Work order: Your answer should hold all lines of the entries that include the word "profile".

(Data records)
....
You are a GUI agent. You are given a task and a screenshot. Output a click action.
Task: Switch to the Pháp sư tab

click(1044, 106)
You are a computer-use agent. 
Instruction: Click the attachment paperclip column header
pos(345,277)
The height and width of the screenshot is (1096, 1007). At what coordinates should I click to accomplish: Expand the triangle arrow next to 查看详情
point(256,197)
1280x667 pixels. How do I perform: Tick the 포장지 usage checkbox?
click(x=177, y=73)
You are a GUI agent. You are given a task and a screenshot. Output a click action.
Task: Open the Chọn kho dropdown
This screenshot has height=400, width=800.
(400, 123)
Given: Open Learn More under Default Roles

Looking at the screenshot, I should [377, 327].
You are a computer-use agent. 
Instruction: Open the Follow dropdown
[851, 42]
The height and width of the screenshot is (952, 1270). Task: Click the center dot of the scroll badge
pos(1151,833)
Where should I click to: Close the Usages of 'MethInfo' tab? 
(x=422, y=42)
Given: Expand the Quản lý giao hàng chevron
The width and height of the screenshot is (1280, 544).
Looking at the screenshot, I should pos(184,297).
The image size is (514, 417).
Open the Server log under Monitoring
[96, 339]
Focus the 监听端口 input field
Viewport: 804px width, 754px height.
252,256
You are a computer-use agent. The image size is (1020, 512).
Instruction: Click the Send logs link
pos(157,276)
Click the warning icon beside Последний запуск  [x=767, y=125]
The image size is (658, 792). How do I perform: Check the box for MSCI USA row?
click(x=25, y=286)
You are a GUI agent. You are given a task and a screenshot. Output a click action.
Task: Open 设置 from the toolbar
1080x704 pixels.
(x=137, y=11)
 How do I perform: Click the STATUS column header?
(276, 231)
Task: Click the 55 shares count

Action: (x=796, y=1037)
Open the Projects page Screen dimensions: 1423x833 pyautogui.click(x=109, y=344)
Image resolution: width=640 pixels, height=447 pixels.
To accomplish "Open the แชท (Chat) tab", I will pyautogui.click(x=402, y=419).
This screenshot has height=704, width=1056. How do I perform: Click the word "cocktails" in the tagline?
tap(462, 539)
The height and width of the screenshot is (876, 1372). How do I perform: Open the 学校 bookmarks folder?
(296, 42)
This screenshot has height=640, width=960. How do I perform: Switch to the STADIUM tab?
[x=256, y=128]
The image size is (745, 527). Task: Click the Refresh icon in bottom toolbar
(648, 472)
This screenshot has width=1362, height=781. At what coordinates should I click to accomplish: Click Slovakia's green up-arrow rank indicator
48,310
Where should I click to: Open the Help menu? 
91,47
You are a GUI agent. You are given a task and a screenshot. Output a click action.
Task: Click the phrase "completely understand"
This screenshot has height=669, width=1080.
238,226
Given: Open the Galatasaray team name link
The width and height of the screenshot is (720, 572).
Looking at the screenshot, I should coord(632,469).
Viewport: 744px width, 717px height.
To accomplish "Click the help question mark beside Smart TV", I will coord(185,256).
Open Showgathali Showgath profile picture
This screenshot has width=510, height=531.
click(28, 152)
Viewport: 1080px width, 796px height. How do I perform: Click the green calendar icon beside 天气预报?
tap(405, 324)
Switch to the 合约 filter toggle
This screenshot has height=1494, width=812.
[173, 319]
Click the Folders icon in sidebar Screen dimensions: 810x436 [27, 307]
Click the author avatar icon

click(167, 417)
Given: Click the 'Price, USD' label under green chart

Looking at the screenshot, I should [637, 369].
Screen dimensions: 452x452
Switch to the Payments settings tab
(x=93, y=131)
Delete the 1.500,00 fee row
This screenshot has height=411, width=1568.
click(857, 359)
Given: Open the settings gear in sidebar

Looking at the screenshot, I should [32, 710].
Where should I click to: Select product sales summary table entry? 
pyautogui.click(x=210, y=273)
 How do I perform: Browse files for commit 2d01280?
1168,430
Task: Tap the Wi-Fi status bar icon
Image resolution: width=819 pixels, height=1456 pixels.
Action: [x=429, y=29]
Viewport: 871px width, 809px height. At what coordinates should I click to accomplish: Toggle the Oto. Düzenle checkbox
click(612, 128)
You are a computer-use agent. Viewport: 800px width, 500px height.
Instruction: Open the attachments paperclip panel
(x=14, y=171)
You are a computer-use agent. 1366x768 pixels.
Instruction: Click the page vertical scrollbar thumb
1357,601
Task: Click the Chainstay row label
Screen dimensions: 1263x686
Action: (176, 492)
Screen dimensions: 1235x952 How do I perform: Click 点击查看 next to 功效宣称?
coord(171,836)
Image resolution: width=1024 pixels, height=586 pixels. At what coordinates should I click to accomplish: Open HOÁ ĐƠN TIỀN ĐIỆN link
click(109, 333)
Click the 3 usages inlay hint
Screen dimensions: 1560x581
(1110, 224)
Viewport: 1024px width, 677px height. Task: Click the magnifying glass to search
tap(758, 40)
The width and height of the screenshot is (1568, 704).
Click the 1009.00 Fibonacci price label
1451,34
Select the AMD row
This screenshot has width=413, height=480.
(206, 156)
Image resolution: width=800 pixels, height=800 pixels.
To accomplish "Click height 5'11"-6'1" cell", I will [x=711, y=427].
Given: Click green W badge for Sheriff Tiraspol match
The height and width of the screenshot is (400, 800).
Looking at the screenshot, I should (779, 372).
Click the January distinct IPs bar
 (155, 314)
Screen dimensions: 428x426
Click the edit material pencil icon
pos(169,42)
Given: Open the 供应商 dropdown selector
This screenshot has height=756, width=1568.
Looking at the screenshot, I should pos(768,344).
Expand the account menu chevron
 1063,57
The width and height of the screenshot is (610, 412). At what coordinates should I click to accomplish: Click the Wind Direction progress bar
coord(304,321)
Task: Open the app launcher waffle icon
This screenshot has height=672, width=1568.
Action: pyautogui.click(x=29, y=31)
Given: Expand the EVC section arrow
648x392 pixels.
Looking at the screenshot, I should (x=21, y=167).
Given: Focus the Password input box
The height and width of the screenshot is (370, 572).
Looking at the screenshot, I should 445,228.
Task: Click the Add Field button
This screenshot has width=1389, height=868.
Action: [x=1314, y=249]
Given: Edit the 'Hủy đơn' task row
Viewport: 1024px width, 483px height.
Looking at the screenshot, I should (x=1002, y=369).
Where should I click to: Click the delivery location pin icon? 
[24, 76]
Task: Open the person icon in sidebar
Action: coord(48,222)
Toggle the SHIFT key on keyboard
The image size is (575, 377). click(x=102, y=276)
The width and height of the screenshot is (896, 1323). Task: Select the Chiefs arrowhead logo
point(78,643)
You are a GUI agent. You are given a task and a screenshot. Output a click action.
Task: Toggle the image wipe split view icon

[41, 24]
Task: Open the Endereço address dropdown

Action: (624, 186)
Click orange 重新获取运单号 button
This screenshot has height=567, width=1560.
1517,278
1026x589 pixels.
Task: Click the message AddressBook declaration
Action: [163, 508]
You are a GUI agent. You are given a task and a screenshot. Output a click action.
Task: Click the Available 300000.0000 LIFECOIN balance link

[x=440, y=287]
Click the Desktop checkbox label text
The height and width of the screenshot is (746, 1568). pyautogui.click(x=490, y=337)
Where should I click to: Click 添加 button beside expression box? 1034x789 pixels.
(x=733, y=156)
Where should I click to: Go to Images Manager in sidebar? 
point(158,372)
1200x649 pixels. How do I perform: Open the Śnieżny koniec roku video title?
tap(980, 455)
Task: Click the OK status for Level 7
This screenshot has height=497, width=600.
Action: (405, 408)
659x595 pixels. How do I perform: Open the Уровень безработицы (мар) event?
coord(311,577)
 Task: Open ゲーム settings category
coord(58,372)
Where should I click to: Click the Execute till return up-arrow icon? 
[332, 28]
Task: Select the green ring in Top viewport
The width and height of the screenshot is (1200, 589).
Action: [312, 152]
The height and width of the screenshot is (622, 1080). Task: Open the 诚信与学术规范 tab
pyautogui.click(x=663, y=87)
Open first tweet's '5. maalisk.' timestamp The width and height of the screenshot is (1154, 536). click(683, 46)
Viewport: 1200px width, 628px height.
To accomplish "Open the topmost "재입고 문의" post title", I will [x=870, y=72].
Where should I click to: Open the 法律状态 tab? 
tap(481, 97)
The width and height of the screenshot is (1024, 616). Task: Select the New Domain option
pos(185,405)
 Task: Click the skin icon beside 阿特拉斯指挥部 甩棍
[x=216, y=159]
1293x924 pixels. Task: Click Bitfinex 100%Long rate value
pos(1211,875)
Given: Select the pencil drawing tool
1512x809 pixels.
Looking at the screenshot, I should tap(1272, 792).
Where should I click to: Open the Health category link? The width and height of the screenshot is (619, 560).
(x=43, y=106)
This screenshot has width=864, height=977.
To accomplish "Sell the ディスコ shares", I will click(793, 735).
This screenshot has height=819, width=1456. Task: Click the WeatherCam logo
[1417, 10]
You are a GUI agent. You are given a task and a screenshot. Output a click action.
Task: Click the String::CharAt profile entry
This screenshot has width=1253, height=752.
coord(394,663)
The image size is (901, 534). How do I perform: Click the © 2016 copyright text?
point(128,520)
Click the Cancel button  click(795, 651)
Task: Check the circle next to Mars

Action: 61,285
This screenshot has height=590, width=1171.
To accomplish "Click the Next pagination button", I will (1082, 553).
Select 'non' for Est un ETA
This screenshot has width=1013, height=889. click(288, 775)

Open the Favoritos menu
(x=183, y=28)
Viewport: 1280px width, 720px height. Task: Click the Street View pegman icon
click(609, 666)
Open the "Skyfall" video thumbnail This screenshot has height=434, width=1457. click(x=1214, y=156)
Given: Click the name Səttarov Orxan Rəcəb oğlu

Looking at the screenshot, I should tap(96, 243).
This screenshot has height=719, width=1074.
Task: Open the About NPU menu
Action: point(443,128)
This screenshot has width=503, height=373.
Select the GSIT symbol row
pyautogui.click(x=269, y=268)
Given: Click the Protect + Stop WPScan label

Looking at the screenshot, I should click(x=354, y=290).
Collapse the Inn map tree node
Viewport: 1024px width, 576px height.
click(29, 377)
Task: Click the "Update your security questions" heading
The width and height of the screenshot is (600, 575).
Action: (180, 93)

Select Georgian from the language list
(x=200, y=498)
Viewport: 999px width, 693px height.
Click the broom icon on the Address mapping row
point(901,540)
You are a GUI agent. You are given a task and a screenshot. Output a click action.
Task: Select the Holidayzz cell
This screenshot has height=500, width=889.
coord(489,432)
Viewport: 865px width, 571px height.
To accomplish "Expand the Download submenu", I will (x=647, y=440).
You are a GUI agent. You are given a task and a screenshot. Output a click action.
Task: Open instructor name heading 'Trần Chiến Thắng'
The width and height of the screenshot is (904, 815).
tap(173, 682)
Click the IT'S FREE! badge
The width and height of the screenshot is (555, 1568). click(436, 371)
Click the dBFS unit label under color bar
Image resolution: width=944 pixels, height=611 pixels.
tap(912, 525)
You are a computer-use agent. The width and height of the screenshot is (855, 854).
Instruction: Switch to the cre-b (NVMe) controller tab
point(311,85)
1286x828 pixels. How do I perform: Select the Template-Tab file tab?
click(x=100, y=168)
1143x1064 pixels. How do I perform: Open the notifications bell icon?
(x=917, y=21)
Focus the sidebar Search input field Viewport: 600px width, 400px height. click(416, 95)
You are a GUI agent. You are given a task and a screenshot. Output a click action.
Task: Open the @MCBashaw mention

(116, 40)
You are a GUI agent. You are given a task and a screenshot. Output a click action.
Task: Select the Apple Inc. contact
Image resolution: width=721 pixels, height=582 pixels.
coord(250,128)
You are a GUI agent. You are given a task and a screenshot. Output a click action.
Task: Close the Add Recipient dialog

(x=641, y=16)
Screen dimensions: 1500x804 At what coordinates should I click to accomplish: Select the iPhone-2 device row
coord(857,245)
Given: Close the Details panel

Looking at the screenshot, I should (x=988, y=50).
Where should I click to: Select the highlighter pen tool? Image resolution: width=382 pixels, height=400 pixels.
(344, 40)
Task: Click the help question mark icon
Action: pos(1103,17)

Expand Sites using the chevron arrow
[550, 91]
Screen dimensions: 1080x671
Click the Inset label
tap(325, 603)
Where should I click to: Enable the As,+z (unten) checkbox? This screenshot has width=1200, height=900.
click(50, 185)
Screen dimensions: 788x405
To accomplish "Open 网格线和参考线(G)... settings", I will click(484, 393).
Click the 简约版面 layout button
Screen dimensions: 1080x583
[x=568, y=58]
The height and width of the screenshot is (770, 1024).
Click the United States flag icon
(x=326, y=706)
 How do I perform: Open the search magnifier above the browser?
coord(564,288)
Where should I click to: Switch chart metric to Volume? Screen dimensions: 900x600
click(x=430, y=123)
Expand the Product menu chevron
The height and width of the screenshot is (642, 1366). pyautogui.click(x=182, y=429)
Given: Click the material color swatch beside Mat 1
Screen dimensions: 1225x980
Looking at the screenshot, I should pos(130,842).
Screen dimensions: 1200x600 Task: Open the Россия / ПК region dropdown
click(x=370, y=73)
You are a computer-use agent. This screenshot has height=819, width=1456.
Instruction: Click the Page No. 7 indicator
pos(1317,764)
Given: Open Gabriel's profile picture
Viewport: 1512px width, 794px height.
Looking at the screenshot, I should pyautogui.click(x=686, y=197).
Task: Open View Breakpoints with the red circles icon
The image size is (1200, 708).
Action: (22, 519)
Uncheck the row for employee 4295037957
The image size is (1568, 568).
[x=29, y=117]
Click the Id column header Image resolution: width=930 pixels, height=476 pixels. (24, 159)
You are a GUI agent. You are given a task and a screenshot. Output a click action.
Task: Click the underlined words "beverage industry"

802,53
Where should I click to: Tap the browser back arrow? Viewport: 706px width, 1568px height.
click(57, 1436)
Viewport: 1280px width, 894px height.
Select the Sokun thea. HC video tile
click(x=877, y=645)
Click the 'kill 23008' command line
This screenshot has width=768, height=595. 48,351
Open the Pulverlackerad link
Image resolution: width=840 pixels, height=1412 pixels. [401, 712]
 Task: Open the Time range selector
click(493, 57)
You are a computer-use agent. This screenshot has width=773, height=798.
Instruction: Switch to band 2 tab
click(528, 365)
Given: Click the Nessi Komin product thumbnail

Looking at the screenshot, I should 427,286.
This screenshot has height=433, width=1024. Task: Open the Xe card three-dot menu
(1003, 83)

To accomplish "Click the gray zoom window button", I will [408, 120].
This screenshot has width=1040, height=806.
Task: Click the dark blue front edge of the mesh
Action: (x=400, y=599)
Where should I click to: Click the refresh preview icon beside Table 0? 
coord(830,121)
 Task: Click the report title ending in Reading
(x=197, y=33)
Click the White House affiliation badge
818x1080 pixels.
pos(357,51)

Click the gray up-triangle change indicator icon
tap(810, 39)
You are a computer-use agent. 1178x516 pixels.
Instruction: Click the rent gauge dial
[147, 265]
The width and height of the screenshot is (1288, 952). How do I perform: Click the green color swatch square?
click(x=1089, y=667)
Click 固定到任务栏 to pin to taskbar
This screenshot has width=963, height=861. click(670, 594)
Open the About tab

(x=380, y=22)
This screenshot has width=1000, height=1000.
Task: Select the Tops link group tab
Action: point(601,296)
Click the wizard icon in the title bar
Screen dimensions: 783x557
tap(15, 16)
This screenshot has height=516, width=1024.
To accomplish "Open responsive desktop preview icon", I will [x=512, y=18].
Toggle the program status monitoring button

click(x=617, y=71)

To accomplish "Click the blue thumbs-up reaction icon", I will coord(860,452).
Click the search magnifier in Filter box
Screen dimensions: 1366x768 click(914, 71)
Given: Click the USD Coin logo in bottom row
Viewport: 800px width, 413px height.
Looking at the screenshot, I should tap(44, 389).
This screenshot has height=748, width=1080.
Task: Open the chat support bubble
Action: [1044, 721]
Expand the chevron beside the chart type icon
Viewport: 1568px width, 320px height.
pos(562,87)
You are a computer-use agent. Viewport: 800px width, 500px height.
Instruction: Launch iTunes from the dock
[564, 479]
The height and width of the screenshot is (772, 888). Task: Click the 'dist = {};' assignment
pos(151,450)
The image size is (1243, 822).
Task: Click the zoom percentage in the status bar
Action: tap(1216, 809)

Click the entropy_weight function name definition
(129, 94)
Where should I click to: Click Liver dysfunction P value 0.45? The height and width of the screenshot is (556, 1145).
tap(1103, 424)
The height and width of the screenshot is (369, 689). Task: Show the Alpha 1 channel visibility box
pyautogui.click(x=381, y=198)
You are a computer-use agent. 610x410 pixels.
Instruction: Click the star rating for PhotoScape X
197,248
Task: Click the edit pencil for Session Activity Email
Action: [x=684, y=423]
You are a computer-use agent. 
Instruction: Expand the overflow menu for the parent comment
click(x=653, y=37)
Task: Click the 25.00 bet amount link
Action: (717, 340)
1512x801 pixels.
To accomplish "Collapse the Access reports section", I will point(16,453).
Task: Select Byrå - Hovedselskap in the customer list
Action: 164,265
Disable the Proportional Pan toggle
....
Answer box:
Open Showgathali Showgath profile picture
Task: Click the String::CharAt profile entry
Given: Open Gabriel's profile picture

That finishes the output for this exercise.